### What needs to be done
Copy all records verbatim.

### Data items
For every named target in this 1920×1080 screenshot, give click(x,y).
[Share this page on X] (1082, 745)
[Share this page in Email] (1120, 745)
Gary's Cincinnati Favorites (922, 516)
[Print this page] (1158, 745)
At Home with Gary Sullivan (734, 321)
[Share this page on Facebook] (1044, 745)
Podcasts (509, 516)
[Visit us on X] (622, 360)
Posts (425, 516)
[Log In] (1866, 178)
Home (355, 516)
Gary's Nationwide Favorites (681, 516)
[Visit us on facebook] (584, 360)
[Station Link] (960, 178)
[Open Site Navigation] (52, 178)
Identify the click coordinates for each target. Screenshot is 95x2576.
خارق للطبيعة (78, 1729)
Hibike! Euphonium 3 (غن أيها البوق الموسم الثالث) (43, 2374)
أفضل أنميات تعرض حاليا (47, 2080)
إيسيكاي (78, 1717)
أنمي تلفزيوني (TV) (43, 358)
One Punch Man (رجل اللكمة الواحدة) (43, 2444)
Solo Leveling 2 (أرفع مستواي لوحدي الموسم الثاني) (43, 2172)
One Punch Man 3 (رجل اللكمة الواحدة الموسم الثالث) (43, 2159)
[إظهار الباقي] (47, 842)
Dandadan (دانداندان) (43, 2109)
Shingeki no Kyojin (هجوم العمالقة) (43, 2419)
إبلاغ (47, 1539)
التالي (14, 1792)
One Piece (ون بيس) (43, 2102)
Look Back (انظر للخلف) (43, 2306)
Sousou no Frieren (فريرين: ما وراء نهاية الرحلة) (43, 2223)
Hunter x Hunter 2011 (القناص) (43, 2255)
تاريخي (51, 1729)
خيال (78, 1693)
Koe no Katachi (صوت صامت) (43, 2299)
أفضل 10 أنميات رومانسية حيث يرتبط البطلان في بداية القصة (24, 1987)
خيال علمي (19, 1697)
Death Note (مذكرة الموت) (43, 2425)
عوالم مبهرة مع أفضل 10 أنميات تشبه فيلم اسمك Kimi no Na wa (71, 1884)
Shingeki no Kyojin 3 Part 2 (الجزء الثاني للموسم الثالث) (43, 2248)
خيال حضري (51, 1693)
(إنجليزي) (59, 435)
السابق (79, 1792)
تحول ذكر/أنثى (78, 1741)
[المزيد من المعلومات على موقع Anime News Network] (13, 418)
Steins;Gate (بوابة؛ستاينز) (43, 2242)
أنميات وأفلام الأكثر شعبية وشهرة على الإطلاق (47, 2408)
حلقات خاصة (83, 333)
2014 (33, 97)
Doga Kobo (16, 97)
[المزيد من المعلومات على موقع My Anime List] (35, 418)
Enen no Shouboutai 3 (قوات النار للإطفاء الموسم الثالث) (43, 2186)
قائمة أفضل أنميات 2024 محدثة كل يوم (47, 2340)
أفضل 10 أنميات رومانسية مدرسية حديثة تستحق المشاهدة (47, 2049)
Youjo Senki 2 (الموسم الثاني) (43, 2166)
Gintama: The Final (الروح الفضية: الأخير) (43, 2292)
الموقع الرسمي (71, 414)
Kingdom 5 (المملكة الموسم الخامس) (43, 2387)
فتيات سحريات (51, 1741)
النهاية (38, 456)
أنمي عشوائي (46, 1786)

### Solution
For every named target in this 1920×1080 screenshot, give click(x,y).
[Share this page on X] (1082, 745)
[Share this page in Email] (1120, 745)
Gary's Cincinnati Favorites (922, 516)
[Print this page] (1158, 745)
At Home with Gary Sullivan (734, 321)
[Share this page on Facebook] (1044, 745)
Podcasts (509, 516)
[Visit us on X] (622, 360)
Posts (425, 516)
[Log In] (1866, 178)
Home (355, 516)
Gary's Nationwide Favorites (681, 516)
[Visit us on facebook] (584, 360)
[Station Link] (960, 178)
[Open Site Navigation] (52, 178)
Identify the click coordinates for each target. Screenshot is 95x2576.
خارق للطبيعة (78, 1729)
Hibike! Euphonium 3 (غن أيها البوق الموسم الثالث) (43, 2374)
أفضل أنميات تعرض حاليا (47, 2080)
إيسيكاي (78, 1717)
أنمي تلفزيوني (TV) (43, 358)
One Punch Man (رجل اللكمة الواحدة) (43, 2444)
Solo Leveling 2 (أرفع مستواي لوحدي الموسم الثاني) (43, 2172)
One Punch Man 3 (رجل اللكمة الواحدة الموسم الثالث) (43, 2159)
[إظهار الباقي] (47, 842)
Dandadan (دانداندان) (43, 2109)
Shingeki no Kyojin (هجوم العمالقة) (43, 2419)
إبلاغ (47, 1539)
التالي (14, 1792)
One Piece (ون بيس) (43, 2102)
Look Back (انظر للخلف) (43, 2306)
Sousou no Frieren (فريرين: ما وراء نهاية الرحلة) (43, 2223)
Hunter x Hunter 2011 (القناص) (43, 2255)
تاريخي (51, 1729)
خيال (78, 1693)
Koe no Katachi (صوت صامت) (43, 2299)
أفضل 10 أنميات رومانسية حيث يرتبط البطلان في بداية القصة (24, 1987)
خيال علمي (19, 1697)
Death Note (مذكرة الموت) (43, 2425)
عوالم مبهرة مع أفضل 10 أنميات تشبه فيلم اسمك Kimi no Na wa (71, 1884)
Shingeki no Kyojin 3 Part 2 (الجزء الثاني للموسم الثالث) (43, 2248)
خيال حضري (51, 1693)
(إنجليزي) (59, 435)
السابق (79, 1792)
تحول ذكر/أنثى (78, 1741)
[المزيد من المعلومات على موقع Anime News Network] (13, 418)
Steins;Gate (بوابة؛ستاينز) (43, 2242)
أنميات وأفلام الأكثر شعبية وشهرة على الإطلاق (47, 2408)
حلقات خاصة (83, 333)
2014 (33, 97)
Doga Kobo (16, 97)
[المزيد من المعلومات على موقع My Anime List] (35, 418)
Enen no Shouboutai 3 (قوات النار للإطفاء الموسم الثالث) (43, 2186)
قائمة أفضل أنميات 2024 محدثة كل يوم (47, 2340)
أفضل 10 أنميات رومانسية مدرسية حديثة تستحق المشاهدة (47, 2049)
Youjo Senki 2 (الموسم الثاني) (43, 2166)
Gintama: The Final (الروح الفضية: الأخير) (43, 2292)
الموقع الرسمي (71, 414)
Kingdom 5 (المملكة الموسم الخامس) (43, 2387)
فتيات سحريات (51, 1741)
النهاية (38, 456)
أنمي عشوائي (46, 1786)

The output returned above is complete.